E - Not Dyed by Majority (Cubic Graph) Editorial by evima

The intended solution for this problem is to come up with a random selection through experimentation (or ESP). Since there is a case with $N = 10$ in the sample, if you try the operation for all $2^{10}$ color sequences, you can confirm that more than half of them are suitable as solutions (cannot appear after the operation). Furthermore, if you generate and test some small input examples with $N \le 20$, you can confirm that more than half of them are suitable (and the ratio increases with respect to $N$). So, if you expect this to hold for large $N$, you can consider a solution that “randomly selects a color sequence, checks if it is suitable as a solution, and prints it (if not, try again)”, and you can actually get AC with this method.

Also, you might be able to come up with this idea by thinking, “What’s going on with the judge for this problem?”

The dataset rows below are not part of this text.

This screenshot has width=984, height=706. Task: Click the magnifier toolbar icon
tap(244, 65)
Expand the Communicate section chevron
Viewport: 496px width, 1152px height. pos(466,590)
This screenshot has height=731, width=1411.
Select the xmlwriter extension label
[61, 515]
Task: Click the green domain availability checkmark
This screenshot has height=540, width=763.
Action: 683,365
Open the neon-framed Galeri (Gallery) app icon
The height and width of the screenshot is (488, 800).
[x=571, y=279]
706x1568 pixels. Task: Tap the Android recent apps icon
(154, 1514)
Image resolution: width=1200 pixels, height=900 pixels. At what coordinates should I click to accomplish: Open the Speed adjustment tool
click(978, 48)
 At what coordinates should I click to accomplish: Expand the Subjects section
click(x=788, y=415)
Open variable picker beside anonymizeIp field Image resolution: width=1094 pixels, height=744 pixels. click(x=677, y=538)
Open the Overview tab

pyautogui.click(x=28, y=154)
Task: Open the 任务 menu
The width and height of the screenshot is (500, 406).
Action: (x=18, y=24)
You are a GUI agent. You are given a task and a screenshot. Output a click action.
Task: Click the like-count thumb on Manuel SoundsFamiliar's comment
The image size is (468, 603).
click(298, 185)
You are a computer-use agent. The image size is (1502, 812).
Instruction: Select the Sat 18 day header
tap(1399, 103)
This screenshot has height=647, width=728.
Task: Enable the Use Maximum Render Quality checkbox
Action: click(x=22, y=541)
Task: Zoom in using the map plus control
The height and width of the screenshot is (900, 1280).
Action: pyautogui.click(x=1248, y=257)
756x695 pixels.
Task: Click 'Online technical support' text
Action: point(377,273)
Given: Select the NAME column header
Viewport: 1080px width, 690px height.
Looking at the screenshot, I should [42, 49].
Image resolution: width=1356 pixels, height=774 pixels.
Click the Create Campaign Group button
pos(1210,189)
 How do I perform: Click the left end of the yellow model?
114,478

Sample Implementation (C, 57 ms)

Judge (Determining whether a solution is suitable or not)

First, let’s think about the judge for this problem. Given a color sequence $S$, we want to determine if there is a color sequence $T$ such that the color sequence becomes $S$ after the operation. This problem can be reduced to a 2-SAT with $N$ variables and $3N$ clauses, which can be reduced to a strongly connected component decomposition of a directed graph with $2N$ vertices and $6N$ edges, and can be solved in $\mathrm{O}(N)$ time.

Let $R[i]$ denote the $i$-th character of the string $R$ (corresponding to the color of vertex $i$ in the color sequence $R$). Prepare variables $t_i \ (i = 1, 2, \dots, N)$, where the value is true if $T[i] = {}$B and false if $T[i] = {}$W. Let $a, b, c$ be the vertices adjacent to vertex $i$. If $S[i] = {}$B, at least two of $T[a], T[b], T[c]$ must be B, which can be expressed as the constraint

\[(t_a \vee t_b) \wedge (t_b \vee t_c) \wedge (t_c \vee t_a).\]

These clauses represent the condition “if any one of them is false, the remaining two must be true”, which is equivalent to “more than half are true”. If $S[i] = {}$W, prepare clauses with all variables negated, and the reduction to 2-SAT is complete.

Ratio of suitable color sequences as solutions

In this problem, the ratio of suitable color sequences as solutions is sufficiently large. Experimentally, the minimum is $\displaystyle\frac{30}{64} = 0.48675$ for $N = 6$, at least $\displaystyle\frac{3}{5}$ for $N \ge 12$, and at least $\displaystyle\frac{4}{5}$ for $N \ge 20$, and this ratio increases with respect to $N$. Theoretically, as mentioned in the supplement, it can be proven that for large $N$, more than about $\displaystyle\frac{3}{4}$ of the color sequences are suitable as solutions. Specifically, for $n = \left\lceil\displaystyle\frac{N}{46}\right\rceil$, the ratio is at least the following:

\[\frac{3}{16} \sum_{k = 1}^{n} \left(\frac{3}{4}\right)^{k-1} = \frac{3}{4}\left(1 - \left(\frac{3}{4}\right)^n\right).\]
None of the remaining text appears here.